Pourquoi le gouvernement engage-t-il des influenceurs qui tiennent publiquement des propos dénigrants?
Le ministère du Patrimoine canadien a-t-il manqué de reconnaître les critiques qu’a exprimé Dylan Horner par le passé envers le Parti conservateur du Canada avant de l’engager pour promouvoir la fête du Canada de 2022, ou est-ce que ces propos ont été ignorés délibérément?
Le Ministère a suivi les lignes directrices préparées par le Bureau du Conseil privé (BCP). Il a donc engagé une agence tierce qui assure que les créateurs de contenu sont conformes à la « Liste de contrôle des critères de sélection – Marketing d’influence payant » du BCP. Aucune préoccupation n’a été soulevée quant à ce créateur de contenu.
Dans quelle mesure l’examen des activités de médias sociaux de Dylan Horner mené par le Ministère était-il exhaustif, considérant ses critiques passées du gouvernement?
Après une recherche et une évaluation approfondie menées par une agence tierce, le Ministère fait une analyse sommaire des médias sociaux des créateurs de contenu.
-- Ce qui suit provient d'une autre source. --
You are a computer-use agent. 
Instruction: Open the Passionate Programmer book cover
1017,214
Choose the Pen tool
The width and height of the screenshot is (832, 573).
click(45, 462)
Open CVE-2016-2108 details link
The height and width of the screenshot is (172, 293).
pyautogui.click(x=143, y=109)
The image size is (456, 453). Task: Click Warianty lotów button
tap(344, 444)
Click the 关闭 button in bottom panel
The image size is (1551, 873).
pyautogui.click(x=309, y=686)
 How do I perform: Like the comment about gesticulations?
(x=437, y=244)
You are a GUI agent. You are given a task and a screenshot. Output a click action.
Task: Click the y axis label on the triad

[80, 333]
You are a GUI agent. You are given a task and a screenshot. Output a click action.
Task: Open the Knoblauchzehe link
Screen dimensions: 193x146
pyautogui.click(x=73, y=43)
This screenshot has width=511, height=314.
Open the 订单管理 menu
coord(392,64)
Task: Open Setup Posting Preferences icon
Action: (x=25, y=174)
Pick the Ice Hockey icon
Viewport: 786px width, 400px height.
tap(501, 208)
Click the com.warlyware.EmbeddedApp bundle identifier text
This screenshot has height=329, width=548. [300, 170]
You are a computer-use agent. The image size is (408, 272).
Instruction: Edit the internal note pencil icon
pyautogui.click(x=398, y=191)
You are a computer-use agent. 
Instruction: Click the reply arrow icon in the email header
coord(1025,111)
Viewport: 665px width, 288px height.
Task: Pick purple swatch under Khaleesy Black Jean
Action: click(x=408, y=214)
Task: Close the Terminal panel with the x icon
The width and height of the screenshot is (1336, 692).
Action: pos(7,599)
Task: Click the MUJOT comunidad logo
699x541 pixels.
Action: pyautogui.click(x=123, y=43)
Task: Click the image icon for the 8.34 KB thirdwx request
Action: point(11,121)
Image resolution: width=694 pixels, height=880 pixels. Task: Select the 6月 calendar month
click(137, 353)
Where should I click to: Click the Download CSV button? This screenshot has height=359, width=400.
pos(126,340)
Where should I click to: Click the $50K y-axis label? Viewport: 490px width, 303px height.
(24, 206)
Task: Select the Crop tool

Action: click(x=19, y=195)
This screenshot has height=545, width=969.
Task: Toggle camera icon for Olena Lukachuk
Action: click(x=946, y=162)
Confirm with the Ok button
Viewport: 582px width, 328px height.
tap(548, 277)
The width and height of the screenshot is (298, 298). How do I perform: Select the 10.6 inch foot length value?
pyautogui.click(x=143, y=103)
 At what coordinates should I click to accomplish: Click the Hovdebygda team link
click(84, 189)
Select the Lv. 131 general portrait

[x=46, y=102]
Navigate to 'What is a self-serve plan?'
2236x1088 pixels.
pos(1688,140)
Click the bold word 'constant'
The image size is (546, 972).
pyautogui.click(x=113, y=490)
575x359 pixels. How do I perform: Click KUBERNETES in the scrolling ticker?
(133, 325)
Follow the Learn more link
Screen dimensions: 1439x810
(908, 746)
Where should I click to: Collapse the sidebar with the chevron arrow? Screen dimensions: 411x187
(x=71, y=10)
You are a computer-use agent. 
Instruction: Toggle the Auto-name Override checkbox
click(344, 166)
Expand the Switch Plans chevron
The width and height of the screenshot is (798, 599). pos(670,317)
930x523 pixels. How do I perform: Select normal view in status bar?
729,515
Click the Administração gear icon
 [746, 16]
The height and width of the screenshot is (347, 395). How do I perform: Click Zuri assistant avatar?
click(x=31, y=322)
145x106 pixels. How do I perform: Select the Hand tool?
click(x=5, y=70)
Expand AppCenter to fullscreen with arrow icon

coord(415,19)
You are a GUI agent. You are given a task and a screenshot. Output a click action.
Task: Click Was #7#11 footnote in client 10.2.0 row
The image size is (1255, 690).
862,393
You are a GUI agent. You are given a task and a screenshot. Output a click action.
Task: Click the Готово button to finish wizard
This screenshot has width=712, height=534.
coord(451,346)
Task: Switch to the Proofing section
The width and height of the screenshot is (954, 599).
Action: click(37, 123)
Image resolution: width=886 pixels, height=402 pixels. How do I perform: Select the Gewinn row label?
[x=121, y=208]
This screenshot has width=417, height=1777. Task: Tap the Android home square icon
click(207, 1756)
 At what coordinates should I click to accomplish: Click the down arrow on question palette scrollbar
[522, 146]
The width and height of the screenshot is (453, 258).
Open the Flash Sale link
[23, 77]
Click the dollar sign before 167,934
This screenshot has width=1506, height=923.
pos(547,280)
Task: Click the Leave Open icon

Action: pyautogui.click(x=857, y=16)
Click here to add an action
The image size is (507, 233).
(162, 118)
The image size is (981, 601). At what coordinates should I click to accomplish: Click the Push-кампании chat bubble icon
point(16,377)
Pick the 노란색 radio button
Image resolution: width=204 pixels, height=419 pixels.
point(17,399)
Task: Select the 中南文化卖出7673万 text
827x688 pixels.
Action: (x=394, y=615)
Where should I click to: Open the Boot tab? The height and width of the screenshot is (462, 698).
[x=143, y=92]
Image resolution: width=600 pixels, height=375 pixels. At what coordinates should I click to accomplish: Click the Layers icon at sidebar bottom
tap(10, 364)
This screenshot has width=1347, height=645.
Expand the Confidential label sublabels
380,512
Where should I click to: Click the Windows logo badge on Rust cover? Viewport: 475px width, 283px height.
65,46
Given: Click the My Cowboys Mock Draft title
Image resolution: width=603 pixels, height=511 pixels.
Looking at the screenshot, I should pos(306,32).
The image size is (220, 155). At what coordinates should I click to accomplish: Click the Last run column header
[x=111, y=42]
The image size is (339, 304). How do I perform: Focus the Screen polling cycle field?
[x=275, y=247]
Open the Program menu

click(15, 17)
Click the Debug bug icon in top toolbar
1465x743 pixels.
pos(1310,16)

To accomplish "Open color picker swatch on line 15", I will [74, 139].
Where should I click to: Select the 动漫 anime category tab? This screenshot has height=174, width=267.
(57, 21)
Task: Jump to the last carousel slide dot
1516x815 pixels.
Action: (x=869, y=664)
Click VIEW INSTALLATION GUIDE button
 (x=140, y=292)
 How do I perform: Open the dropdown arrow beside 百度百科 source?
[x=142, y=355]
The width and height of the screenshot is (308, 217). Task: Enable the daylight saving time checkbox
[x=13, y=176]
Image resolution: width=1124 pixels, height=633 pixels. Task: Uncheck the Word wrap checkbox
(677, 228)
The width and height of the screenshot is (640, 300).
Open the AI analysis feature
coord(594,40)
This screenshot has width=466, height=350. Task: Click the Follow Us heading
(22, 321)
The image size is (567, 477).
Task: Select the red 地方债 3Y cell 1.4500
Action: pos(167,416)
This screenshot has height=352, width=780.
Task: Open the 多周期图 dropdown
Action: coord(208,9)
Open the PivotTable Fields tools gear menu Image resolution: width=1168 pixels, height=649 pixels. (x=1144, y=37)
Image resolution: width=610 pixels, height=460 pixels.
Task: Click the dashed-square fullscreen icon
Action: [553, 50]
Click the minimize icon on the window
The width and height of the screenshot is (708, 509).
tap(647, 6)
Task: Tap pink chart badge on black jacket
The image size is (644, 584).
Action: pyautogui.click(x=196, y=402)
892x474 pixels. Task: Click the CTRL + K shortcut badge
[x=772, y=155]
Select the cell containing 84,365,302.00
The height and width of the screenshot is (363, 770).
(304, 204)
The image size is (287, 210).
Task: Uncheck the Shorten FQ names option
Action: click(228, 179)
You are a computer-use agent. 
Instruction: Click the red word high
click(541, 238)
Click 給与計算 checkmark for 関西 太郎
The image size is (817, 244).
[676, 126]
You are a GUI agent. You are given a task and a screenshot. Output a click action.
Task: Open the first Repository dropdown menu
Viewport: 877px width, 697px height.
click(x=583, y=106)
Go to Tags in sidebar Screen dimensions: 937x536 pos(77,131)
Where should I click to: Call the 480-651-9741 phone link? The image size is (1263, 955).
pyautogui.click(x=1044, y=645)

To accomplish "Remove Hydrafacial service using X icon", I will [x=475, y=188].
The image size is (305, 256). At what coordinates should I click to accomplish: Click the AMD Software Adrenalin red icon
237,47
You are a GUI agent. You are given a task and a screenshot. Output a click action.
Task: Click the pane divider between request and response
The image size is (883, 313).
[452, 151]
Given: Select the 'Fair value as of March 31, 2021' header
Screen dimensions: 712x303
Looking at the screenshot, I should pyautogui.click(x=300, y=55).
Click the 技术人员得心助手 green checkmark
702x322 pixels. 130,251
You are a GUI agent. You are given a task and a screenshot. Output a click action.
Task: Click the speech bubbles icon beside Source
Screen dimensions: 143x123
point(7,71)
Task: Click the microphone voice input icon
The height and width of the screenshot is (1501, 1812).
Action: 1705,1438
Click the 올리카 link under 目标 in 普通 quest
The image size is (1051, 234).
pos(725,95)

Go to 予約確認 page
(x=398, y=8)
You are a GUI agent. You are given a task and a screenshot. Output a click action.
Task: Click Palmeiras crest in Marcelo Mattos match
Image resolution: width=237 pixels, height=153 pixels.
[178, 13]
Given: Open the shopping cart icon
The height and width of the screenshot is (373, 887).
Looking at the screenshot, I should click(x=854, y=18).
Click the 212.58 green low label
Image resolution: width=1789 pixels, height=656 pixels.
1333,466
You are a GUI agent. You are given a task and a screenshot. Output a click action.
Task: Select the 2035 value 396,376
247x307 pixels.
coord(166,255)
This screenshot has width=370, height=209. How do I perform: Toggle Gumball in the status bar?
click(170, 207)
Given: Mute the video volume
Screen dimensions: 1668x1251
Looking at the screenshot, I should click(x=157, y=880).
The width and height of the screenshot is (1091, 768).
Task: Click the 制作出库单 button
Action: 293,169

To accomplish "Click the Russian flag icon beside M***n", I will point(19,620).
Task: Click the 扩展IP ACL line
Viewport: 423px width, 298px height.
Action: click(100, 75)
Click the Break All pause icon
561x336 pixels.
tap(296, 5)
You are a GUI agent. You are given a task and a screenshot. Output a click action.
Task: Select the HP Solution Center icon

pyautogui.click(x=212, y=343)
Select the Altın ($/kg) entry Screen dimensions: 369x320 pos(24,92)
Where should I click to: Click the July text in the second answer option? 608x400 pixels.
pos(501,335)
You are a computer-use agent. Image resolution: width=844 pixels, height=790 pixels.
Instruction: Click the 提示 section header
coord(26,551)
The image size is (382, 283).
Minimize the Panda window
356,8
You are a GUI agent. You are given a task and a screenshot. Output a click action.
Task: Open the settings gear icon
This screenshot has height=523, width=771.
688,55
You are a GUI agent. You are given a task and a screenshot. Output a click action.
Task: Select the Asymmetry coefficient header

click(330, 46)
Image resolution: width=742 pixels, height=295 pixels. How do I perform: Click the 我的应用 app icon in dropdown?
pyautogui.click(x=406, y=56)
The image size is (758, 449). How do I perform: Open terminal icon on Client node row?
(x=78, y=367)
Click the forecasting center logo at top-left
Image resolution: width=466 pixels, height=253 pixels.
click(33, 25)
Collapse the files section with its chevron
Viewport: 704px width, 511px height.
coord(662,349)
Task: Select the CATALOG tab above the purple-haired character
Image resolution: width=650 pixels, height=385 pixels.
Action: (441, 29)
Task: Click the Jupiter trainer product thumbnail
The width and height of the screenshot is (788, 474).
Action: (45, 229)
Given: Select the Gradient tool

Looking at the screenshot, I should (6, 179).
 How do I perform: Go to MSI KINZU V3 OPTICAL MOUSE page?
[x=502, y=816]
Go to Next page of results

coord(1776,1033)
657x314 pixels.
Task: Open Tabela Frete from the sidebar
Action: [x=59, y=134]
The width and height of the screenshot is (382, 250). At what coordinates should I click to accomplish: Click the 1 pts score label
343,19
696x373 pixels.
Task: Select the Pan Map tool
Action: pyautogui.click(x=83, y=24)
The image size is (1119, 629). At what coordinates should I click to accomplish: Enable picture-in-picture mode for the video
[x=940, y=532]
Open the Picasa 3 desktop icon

Aucune préoccupation n’a été soulevée pendant cet examen.
Est-ce que des mesures sont en place afin d’assurer que les embauches futures d’influenceurs sont conformes aux objectifs du Ministère et ne risquent pas atteinte à sa réputation?
Des discussions sont en cours quant à l’approche du Ministère à l’égard du travail avec les créateurs de contenu.
Contexte
- Le 18 mars 2024, le périodique Toronto Sun a publié un article intitulé « Toronto TikToker who bashed Tories paid thousands for Canada Day promo : Report » (Un tiktokeur torontois ayant dénigré les conservateurs a reçu des milliers de dollars pour une promotion de la fête du Canada : Rapport [Traduction libre]) indiquant que le Ministère a engagé l’influenceur Dylan Horner pour promouvoir les activités de la fête du Canada en 2022 tout en ayant « dénigré les conservateurs dans bon nombre de publications vulgaires ».
- Le Ministère a bel et bien engagé les services de Dylan Horner, tout en suivant les lignes directrices préparées par le BCP en employant une agence tierce afin d’assurer que les créateurs de contenu sont conformes à la « Liste de contrôle des critères de sélection – Marketing d’influence payant ».